Barack Obama tore into an awakened culture and notions of purity yesterday in an apparent warning to liberal factions amid a tense democratic race to challenge Trump in 2020.
Barack was accompanied on Tuesday by his wife Michelle at their annual Obama Foundation Summit in Chicago, where the former first lady also told those present: & I cannot scare people into black people. & # 39;
Barack said separately: & # 39; This idea of purity and you have never been compromised and you are always politically awake and all that kind of thing, you have to get over that quickly.
& # 39; The world is messy. There are ambiguities. People who do really good things have mistakes …
Barack Obama said: & # 39; This idea of purity and you have never been compromised and you are always politically awake and all that kind of thing, you have to come across so quickly & # 39;
Michelle Obama was accompanied on stage by her brother and told about her childhood and compared her experiences with what immigrants encounter today
& # 39; Like tweet or hashtag about how you did something wrong or used the wrong verb, or then I can sit back and feel good about myself: "Man, do you see how awake I was? I called you from."
& # 39; You know that is not activism, that does not bring about change. & # 39;
In response to the comments, Jen Paski, a former Obama assistant, told CNN's Don Lemon that she believed the comments were aimed at challenging President Donald Trump in 2020.
& # 39; Sometimes the reaction to Donald Trump has been to perform the purity tests that say that if you do not meet these bars and are not present on every issue and do not check every box, you cannot be part of the party. & # 39; Paski said.
& # 39; If we launch purity tests and say: & # 39; You can't be part of us & # 39 ;, then we have such a small party that we can't win. & # 39;
Those comments are in line with the feelings of the hopeful White House Andrew Yang, who tweeted in June: “I understand the impetus, but identity policy is a great way to lose elections. We have to bring people together. & # 39;
Michelle Obama spoke separately with her brother, Craig Robinson, about their youth and Michelle compared her experiences with those that immigrants are confronted with today.

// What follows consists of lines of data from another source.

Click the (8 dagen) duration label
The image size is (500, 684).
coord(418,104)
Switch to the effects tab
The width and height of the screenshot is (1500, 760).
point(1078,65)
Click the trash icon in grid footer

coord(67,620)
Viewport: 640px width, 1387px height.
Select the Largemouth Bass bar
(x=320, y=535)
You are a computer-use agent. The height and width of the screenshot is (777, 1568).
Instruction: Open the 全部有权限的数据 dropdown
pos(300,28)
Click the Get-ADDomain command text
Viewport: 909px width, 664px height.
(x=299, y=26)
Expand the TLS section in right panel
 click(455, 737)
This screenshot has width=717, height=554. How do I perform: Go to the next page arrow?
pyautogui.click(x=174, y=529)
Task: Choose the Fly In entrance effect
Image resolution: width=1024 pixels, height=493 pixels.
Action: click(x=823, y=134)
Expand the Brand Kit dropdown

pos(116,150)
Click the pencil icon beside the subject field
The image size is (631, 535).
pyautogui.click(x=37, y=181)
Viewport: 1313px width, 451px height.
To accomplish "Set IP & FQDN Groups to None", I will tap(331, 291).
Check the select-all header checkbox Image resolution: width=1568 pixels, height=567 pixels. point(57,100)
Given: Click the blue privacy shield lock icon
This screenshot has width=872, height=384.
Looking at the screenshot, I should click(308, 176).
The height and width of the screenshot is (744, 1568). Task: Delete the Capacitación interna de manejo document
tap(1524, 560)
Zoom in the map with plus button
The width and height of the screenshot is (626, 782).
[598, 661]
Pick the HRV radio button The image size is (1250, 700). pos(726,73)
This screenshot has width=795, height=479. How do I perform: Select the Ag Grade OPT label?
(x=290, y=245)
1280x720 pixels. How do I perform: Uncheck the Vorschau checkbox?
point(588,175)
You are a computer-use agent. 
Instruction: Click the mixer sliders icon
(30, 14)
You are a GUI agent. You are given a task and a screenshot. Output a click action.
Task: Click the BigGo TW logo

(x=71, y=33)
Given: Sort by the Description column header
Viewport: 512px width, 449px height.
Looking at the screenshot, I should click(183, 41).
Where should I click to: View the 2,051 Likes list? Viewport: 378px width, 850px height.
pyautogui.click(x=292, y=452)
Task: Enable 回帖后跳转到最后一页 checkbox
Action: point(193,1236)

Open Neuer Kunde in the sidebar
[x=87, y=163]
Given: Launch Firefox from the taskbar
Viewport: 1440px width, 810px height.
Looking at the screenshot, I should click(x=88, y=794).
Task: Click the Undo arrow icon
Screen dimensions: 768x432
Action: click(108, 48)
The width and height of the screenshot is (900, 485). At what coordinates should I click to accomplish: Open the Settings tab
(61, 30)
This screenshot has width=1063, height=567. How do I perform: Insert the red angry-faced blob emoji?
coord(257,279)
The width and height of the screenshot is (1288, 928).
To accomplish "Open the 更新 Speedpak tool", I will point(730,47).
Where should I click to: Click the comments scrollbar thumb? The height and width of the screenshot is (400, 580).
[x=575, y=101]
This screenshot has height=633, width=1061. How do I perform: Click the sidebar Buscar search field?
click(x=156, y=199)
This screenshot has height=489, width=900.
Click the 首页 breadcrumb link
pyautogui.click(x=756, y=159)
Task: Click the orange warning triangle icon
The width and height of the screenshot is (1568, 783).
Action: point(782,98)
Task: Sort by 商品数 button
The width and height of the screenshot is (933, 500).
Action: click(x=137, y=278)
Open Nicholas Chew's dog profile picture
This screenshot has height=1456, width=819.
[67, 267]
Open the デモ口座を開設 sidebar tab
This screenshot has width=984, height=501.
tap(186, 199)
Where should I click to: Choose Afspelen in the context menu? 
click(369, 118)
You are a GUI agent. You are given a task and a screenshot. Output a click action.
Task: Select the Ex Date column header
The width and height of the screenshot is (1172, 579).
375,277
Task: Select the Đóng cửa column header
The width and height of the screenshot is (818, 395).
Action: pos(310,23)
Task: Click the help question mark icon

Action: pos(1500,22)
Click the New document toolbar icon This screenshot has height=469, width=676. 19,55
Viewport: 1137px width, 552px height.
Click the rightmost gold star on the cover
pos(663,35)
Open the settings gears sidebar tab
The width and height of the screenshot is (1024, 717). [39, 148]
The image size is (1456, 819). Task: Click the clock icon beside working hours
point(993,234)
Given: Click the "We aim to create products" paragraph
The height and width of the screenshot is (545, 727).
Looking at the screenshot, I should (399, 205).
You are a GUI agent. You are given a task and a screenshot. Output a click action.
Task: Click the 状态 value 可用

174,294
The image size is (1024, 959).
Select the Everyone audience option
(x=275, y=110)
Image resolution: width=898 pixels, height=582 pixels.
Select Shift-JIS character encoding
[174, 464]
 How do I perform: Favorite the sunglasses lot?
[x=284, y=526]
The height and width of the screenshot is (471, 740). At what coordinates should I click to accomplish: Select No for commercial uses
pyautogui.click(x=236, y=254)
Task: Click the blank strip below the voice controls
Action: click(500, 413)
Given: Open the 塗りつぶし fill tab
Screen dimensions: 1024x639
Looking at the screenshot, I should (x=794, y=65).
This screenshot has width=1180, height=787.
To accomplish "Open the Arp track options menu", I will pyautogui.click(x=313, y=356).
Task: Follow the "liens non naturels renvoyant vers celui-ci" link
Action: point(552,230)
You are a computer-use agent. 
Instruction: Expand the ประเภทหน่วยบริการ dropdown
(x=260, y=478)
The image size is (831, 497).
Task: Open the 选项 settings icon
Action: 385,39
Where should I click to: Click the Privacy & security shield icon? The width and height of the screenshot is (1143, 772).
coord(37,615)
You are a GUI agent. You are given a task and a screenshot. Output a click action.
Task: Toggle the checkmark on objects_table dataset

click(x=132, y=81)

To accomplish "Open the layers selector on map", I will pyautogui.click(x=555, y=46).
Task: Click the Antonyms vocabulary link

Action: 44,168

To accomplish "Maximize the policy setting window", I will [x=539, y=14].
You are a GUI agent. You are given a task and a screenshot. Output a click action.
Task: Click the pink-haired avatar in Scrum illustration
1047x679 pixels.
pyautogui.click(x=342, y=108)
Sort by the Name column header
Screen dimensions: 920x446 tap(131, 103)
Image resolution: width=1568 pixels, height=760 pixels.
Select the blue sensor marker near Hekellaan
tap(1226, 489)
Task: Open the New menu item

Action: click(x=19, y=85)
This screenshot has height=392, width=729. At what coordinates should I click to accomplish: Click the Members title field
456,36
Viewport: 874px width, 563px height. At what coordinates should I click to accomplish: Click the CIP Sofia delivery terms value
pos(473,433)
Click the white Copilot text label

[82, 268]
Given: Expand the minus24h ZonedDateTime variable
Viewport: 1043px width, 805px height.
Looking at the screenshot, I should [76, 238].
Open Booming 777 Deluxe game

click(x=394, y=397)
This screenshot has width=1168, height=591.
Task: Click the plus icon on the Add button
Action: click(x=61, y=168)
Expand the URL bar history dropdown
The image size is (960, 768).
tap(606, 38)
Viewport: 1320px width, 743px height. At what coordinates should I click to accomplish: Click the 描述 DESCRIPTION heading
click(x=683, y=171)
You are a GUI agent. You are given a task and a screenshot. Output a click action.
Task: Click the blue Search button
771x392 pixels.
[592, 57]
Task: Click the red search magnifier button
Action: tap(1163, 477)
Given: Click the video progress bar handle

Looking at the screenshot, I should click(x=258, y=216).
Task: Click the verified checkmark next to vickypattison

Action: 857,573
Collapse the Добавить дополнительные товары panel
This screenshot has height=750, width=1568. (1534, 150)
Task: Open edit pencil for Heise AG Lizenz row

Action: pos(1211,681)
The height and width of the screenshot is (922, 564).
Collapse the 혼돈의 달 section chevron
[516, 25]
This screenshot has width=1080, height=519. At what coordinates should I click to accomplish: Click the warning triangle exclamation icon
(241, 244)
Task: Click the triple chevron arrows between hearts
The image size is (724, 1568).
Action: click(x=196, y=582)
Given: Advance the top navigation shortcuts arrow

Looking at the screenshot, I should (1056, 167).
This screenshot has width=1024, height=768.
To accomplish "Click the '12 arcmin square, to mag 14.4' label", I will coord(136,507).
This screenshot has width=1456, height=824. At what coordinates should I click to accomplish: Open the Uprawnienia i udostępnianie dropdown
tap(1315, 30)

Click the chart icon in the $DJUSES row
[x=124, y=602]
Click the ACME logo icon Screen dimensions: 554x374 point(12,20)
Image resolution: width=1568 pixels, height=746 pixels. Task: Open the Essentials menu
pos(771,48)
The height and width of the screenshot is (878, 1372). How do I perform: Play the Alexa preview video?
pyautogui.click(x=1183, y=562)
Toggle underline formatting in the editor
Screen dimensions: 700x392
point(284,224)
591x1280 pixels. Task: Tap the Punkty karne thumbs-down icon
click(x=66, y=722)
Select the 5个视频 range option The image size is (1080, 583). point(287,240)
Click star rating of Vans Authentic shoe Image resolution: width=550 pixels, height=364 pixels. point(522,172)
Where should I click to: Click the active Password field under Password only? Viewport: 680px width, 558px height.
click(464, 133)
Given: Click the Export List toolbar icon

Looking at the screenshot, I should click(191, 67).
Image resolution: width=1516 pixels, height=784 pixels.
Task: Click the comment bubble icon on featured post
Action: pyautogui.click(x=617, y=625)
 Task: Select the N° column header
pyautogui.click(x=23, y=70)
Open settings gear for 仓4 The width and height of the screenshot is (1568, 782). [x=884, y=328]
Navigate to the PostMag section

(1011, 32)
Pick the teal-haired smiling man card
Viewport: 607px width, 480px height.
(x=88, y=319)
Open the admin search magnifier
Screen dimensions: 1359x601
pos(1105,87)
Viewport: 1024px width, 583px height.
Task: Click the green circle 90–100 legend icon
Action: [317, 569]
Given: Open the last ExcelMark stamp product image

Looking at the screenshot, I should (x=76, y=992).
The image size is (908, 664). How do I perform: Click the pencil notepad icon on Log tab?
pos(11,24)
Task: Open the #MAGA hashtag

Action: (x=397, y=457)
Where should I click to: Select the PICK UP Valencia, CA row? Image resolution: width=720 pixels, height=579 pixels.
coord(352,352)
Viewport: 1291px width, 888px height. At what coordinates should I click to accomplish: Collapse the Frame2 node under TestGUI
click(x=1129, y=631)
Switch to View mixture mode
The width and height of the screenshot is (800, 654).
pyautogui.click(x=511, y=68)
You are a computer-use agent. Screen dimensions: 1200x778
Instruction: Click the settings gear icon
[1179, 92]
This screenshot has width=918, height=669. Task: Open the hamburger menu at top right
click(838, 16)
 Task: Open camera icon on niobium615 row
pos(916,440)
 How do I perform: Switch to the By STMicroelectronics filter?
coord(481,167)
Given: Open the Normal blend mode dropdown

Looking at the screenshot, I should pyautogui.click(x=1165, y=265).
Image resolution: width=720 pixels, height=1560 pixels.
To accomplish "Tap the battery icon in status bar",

She said she wanted to remind whites that they were running away from & # 39; us & # 39; and that they are still running.
Michelle added that & # 39; artificial things & # 39; such as the color of a person's skin and the texture of their hair can divide countries.
& # 39; I can't scare people to black people. I don't know what's going on, I can't explain what's going on in your head – but maybe if I show up every day as a human being, a good human being, maybe that work takes the scrubs of your discrimination away. & # 39;
Michelle and Barack Obama both spoke at the Illinois Institute of Technology, where their three-day summit will be held with lectures by activists, including Ava DuVernay and singer Mavis Staples.
The summit is held in the city while the couple outlines their vision of the Obama Presidential Center.
Former President Barack Obama and first lady Michelle Obama appear together on stage after the Obama Foundation Summit at the Illinois Institute of Technology in Chicago on Tuesday
Michelle Obama (right) is sitting on the lap of her mother Marian Robinson, while her father Fraser is holding her brother Craig. The family moved to the south side of Chicago in the 70s
The Obamas in front of the White House during President Barack Obama's second tenure. Michelle Obama said: & # 39; As the first black first family, America and the world have had the chance to see the truth about who we are as black people & # 39;
The center is planned along the South Side waterfront in Chicago. It's close to where Obama started his political career and lived with his family.
The $ 500 million center is expected to house a public library location, host multimedia collections, and include community programs.
President Obama, 58, who opened the summit at a dinner on Monday, said the South Side was the right place for the couple's post-White House foundation and the final presidential library.
& # 39; It was normal for Michelle and I to say, "Well, we should do it in this place," where I became a man and where Michelle grew up and where our children were born, "he said.